Test to make sure ammonia and nitrites zero out again and don't forget the water change. I hope my rank finishes cycling soon.

Sent from my A0001 using Tapatalk


----------



## wakka987 (Nov 3, 2016)

Econde said:


> Test to make sure ammonia and nitrites zero out again and don't forget the water change. I hope my rank finishes cycling soon.
> 
> Sent from my A0001 using Tapatalk


Will do!

So lately, I've been crushing close to a dozen baby pond snails each day. They just keep popping up! Should I get an assassin snail?


----------



## Econde (Oct 13, 2015)

wakka987 said:


> Will do!
> 
> So lately, I've been crushing close to a dozen baby pond snails each day. They just keep popping up! Should I get an assassin snail?
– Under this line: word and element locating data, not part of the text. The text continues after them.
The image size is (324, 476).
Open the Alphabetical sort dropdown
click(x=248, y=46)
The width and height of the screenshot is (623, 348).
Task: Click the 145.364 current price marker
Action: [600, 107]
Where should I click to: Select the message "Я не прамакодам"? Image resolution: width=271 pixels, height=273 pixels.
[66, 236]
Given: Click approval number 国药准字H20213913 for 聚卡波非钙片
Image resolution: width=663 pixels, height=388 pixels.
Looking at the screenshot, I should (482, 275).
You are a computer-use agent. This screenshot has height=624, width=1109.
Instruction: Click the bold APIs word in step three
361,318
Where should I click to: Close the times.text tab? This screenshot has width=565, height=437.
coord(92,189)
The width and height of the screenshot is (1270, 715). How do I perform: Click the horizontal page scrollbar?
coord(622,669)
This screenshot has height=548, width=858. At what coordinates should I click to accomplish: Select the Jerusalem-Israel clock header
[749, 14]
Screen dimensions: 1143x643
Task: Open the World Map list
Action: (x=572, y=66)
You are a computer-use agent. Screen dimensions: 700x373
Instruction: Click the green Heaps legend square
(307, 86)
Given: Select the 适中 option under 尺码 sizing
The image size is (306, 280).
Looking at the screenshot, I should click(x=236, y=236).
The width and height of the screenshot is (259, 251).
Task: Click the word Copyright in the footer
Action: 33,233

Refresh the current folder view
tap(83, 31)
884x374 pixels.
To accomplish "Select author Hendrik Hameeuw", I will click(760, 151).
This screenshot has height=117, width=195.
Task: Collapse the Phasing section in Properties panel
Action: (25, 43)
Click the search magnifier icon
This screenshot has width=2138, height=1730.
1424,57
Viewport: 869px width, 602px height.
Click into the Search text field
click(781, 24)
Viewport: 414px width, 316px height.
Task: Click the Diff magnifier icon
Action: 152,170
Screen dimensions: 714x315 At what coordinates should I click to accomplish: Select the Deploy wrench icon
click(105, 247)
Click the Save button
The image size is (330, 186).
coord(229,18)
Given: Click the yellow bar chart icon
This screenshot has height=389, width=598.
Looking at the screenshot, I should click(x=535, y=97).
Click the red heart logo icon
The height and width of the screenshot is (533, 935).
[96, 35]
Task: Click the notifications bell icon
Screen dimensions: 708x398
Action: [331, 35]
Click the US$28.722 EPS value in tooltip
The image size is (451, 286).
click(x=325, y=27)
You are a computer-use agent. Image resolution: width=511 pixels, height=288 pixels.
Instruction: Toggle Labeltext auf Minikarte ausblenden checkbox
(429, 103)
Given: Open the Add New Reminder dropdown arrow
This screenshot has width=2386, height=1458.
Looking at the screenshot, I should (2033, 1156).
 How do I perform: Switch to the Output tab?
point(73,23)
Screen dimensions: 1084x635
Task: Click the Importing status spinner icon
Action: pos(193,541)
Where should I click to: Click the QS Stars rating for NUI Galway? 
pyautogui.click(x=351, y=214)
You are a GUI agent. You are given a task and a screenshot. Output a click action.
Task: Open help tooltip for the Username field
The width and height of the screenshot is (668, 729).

I have hundreds in my 10 gallon. I bought two assassins on black Friday. Seems to be working. It's really up to you if you don't want them there or if you could live with it. I just have way too many. Snails everywhere.









Sent from my A0001 using Tapatalk


----------



## wakka987 (Nov 3, 2016)

Things are going pretty well. Crypts seemed to have stopped melting and are showing new leaves. The vals seem to be growing a bunch of new leaves and sending off runners. Can't wait to have them fill in the back of the tank, that part is kind of lacking at the moment. I did add some baby vals of some other variety (maybe jungle?) and those seem to also be doing well. Maybe I added too many...

I moved the crypt parvas around a bit. Also replanted a bunch of the lilaeopsis mauritius. Some of them totally melted away during the cycle. I'm guessing because of the way they were positioned under the driftwood, they didn't get enough light. A lot of the dead plant material got caught in between the healthy leaves and were hard to remove, so I literally pulled them out and rinsed them a container of tank water. Figured this was providing the pond snails with a big source of food. This seems to have really helped, I no longer have to squish a dozen or so snails everyday. 

Really surprised at how quickly this tank cycled. I've been adding 2-3ppm every couple of days to keep the beneficial bacteria going since there's no livestock yet. Ammonia level basically reaches 0 the next day, nitrite seems to lag a tiny bit. 

Going to visit the LFS tomorrow. Was planning on stocking with some shrimp first and then a betta later, but I might not wait to add the betta. The LFS just has so many nice ones at the moment! Also, this has the potential of avoiding a mini cycle later on. The plan is to add the shrimp first and let the betta float in a cup or breeder container for a little bit. 

Bonus: attached is a picture of a couple of snails having fun together


----------



## tlriot (May 10, 2014)

This is looking really lovely!


----------



## wakka987 (Nov 3, 2016)

tlriot said:


> This is looking really lovely!


Thank you!


----------



## wakka987 (Nov 3, 2016)

Finally got a betta! Still haven't given him a name. Had a really tough time deciding on one at the LFS. I was probably standing there for at least 30 minutes or so. Ultimately, I picked this guy because he was a bit smaller in size and seemed like a real scaredy cat-- I'm hoping these things would mean he'll be less likely to eat the shrimp I ended up getting...

The plan was to start with a couple of big amanos, but the LFS didn't have any. They did, however, have a bunch of really nice red cherries, so I got 8 of them. I know, risky move. Also got a nerite snail, but I realized it was just an empty shell when I got home. Probably had something to do with the assassin snails that were kept in the same tank.

After acclimating, I first introduced the red cherries. After about 45 minutes, I introduced the betta. This was all done while the lights were off to reduce stress. He quickly got to exploring everything. So far so good! Everyone has been getting along nicely. There was a funny moment when the betta got quite hesitant while swimming by a shrimp, it was kinda like a dog too scared to walk by a cat. None of the shrimp seem to be the least bit afraid of the betta. He seems to really enjoy swimming through the vallisneria leaves.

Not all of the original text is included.